Activity> Copy each line below in which the string "agent" occurs.

Available data>

★ ★ ★ ★

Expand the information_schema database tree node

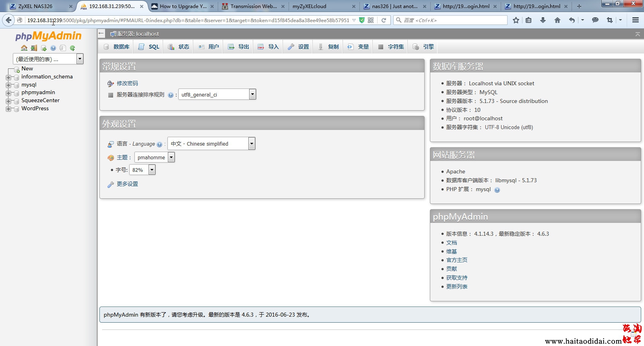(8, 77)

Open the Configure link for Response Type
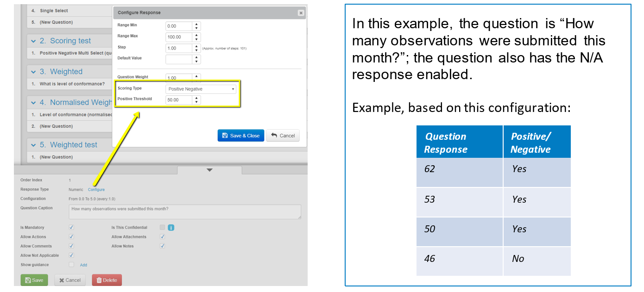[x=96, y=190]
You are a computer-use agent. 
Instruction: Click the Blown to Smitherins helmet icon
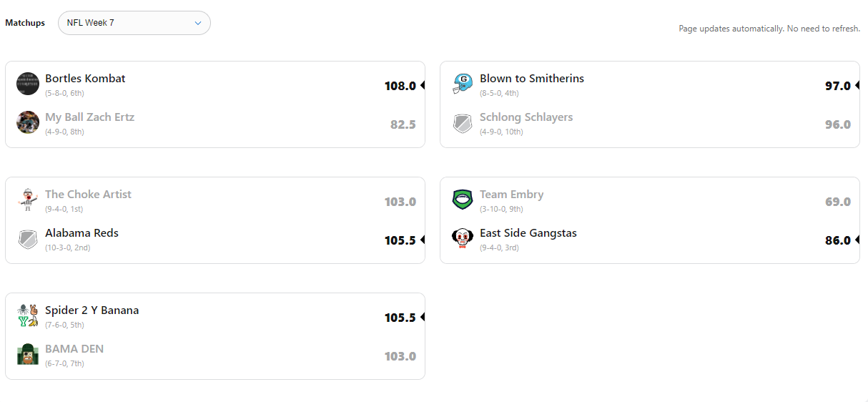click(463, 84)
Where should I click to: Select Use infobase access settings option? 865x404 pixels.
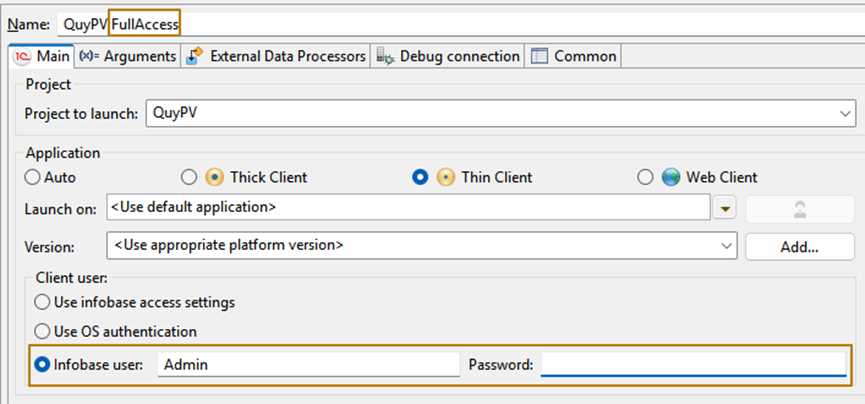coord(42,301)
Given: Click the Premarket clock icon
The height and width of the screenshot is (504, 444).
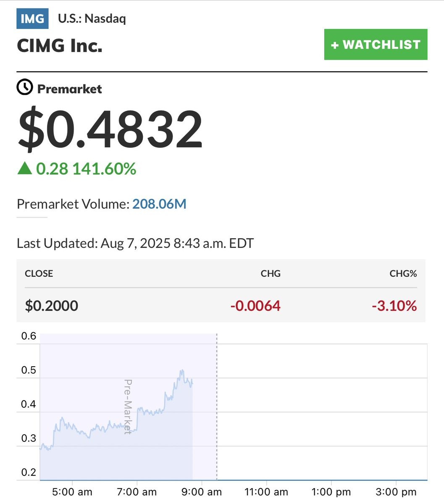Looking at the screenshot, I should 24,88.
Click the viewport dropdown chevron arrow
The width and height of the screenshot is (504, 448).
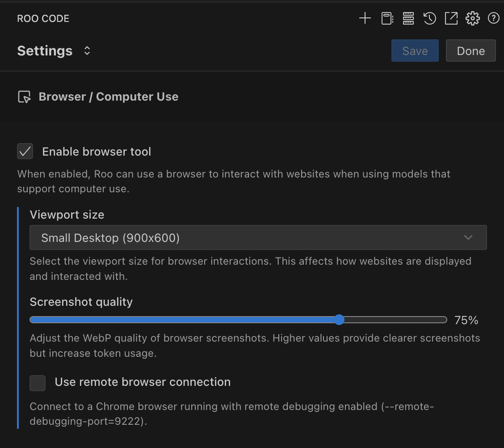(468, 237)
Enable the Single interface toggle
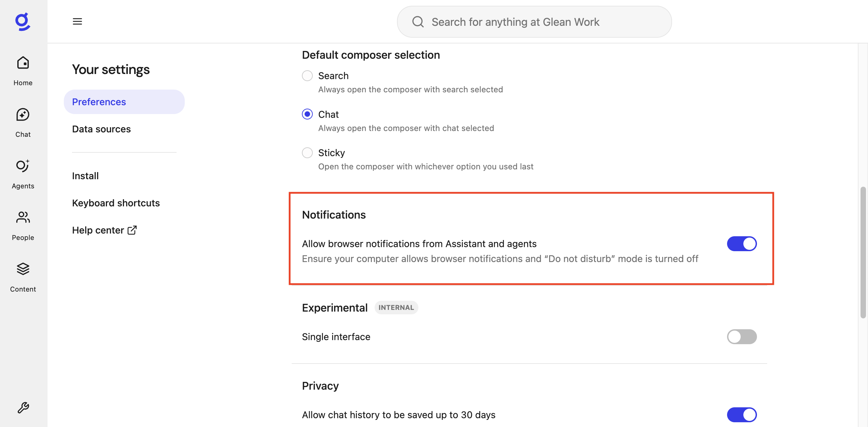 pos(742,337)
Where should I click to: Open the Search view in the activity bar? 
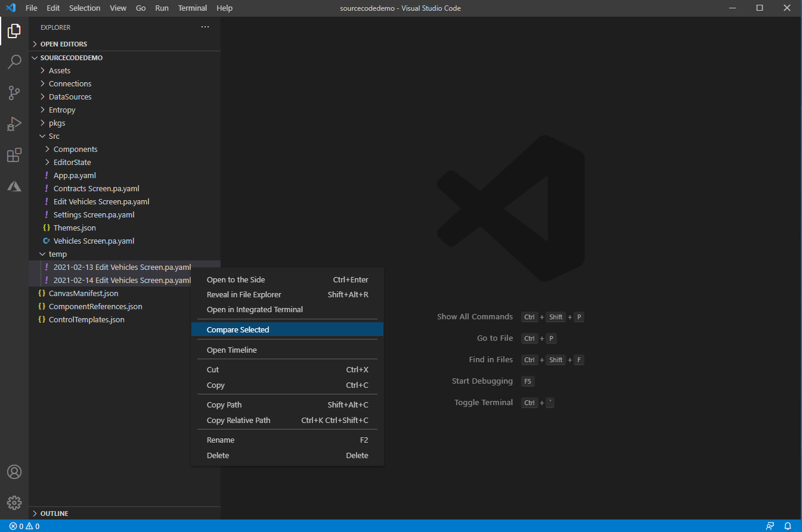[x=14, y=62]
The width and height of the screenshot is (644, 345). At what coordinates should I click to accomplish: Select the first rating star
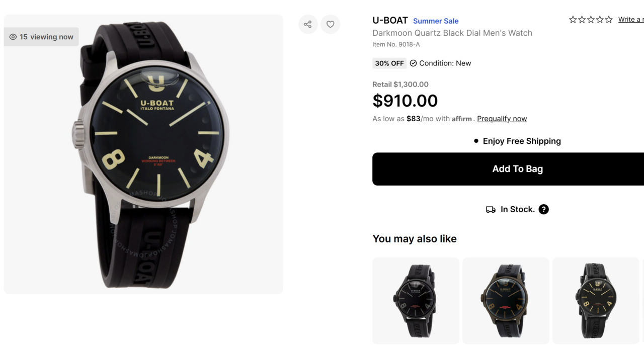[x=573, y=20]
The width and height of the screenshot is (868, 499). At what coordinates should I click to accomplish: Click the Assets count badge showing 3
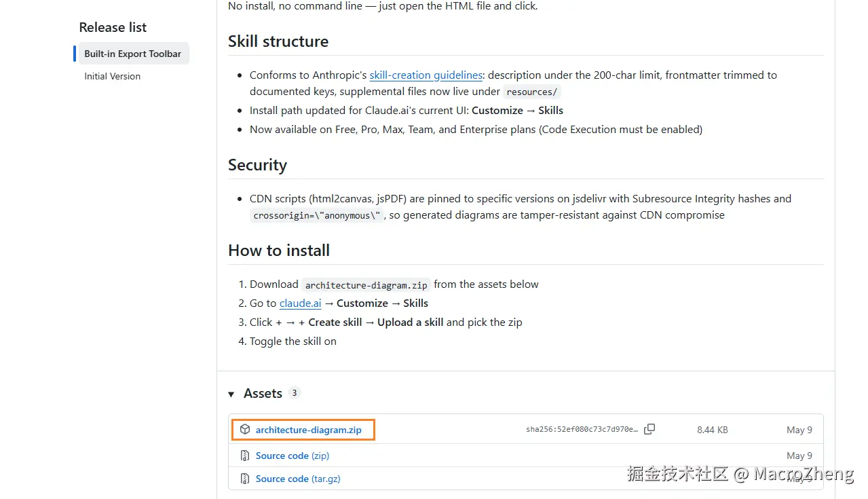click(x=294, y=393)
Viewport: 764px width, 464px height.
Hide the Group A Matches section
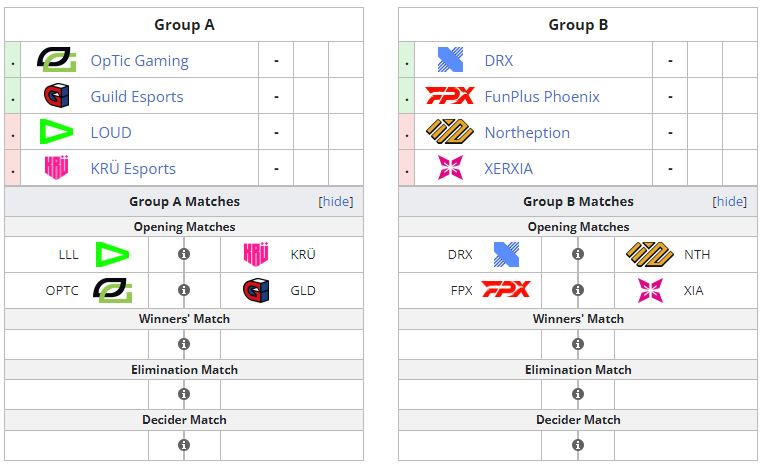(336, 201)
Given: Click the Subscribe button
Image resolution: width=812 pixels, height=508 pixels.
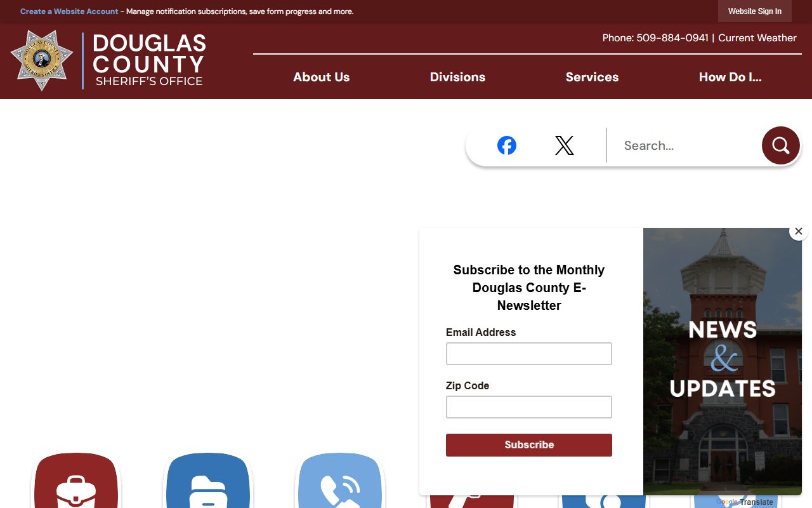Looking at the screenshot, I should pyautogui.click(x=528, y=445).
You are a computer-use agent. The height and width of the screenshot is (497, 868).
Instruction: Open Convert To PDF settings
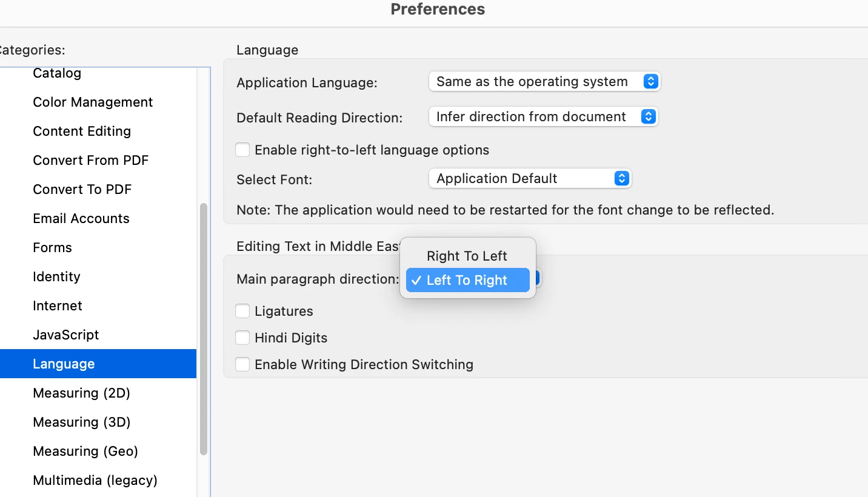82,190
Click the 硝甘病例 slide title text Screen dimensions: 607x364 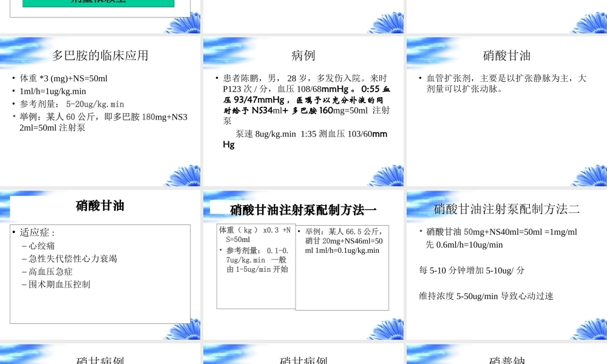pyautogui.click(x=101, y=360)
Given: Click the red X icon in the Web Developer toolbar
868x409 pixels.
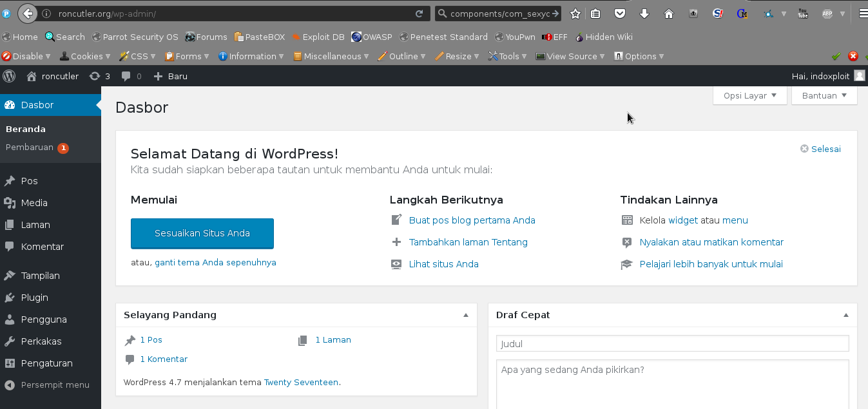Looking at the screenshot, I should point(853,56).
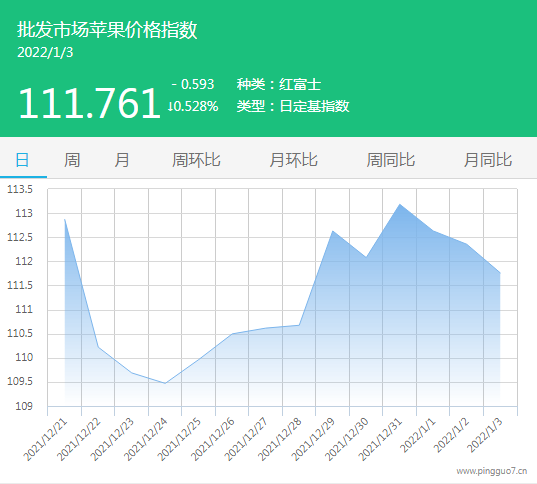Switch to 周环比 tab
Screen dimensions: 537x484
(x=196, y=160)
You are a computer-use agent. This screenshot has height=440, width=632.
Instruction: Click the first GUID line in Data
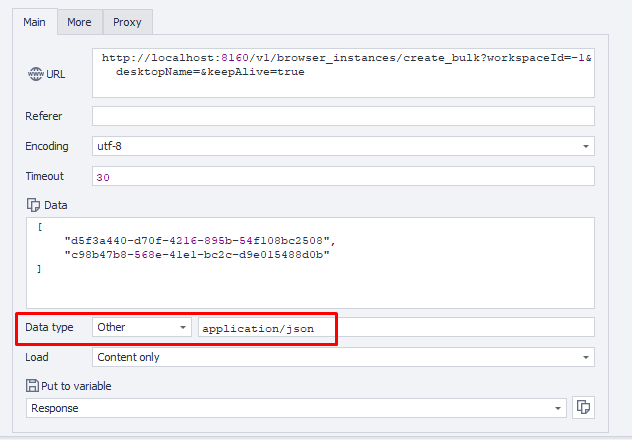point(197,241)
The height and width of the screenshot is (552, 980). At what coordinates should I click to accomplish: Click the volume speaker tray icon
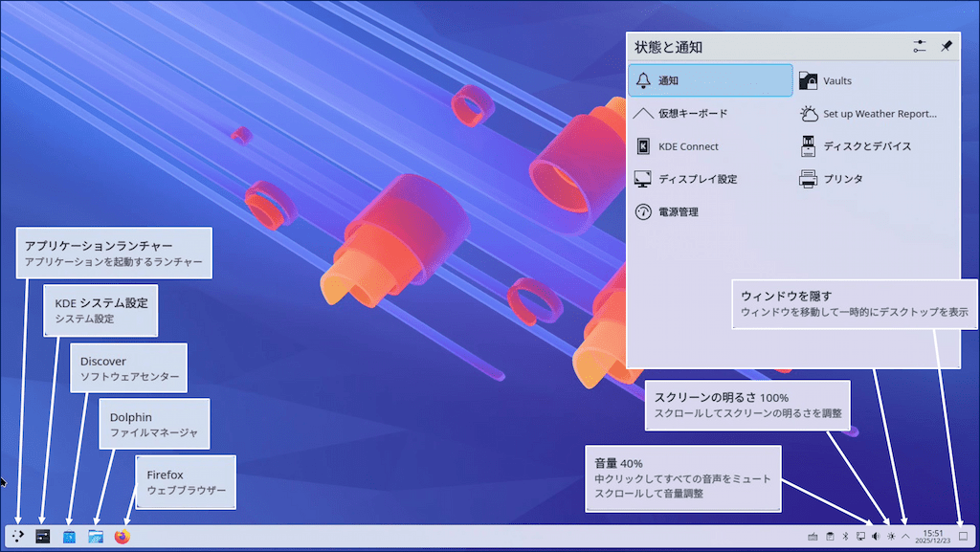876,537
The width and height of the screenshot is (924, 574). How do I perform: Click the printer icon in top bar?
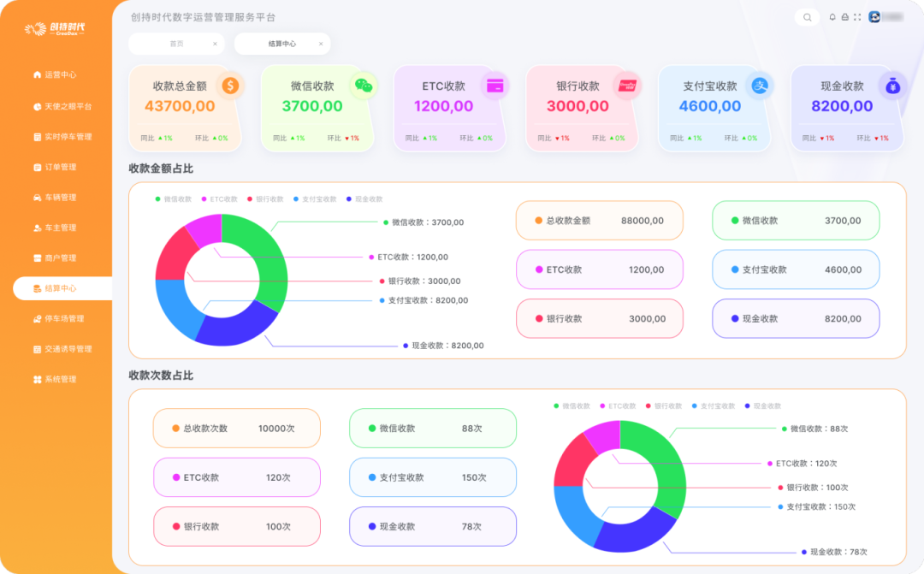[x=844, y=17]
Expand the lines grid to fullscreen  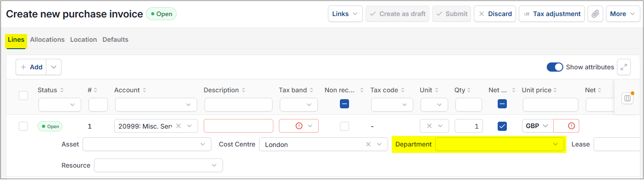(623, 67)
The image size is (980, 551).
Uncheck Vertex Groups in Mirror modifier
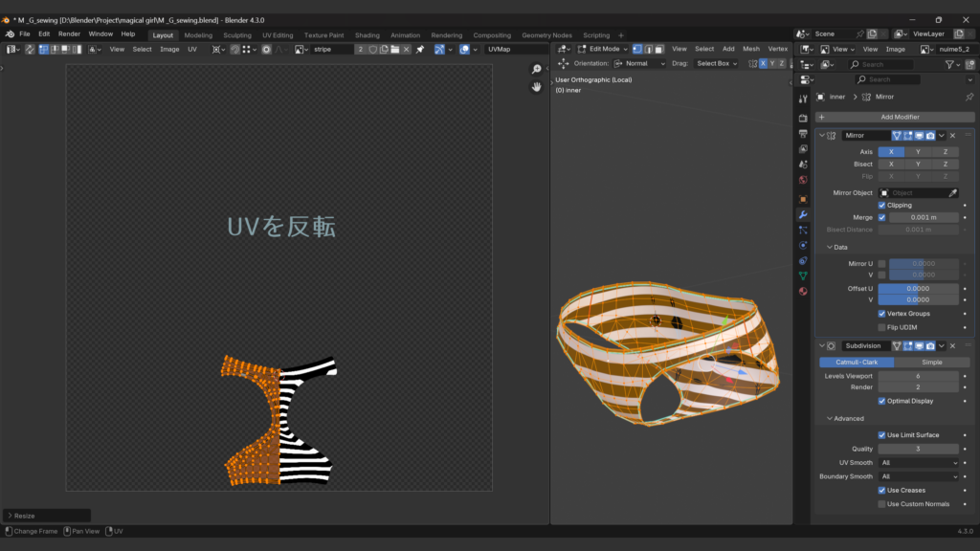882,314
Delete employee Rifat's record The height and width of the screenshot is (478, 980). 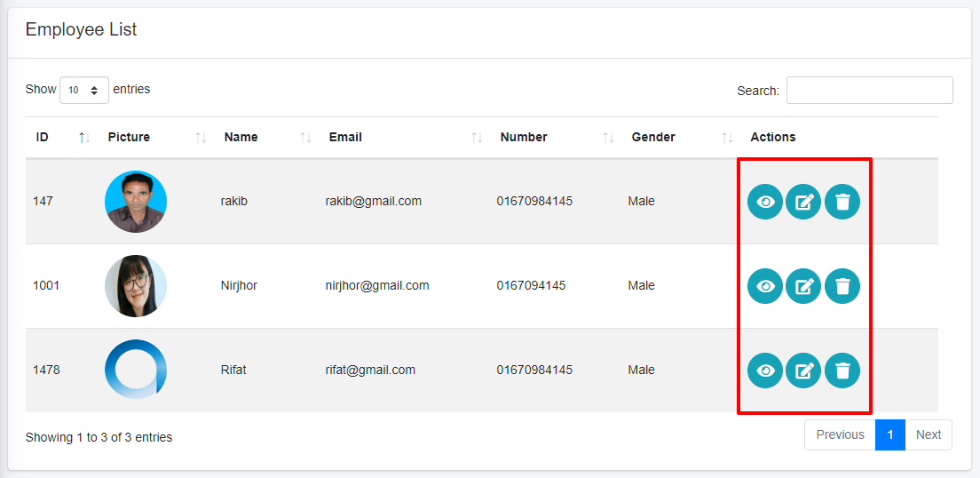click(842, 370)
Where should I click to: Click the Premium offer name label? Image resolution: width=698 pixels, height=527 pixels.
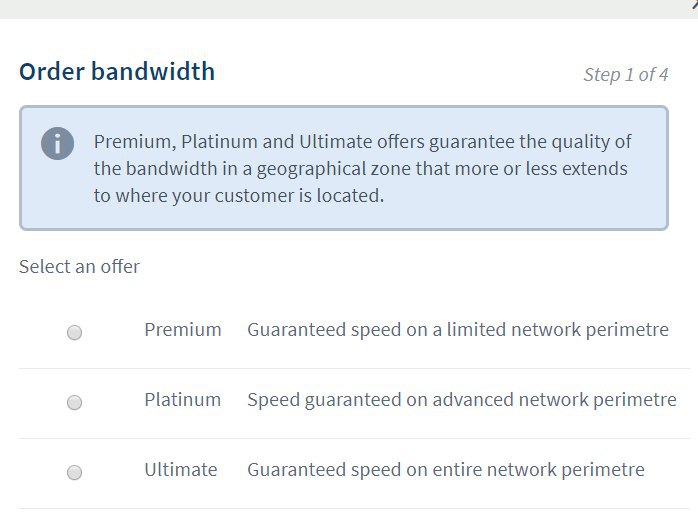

★ ★ ★ ★

Result>
You are a computer-use agent. 
You are a computer-use agent. The height and width of the screenshot is (497, 868).
You are a computer-use agent. This screenshot has height=440, width=632.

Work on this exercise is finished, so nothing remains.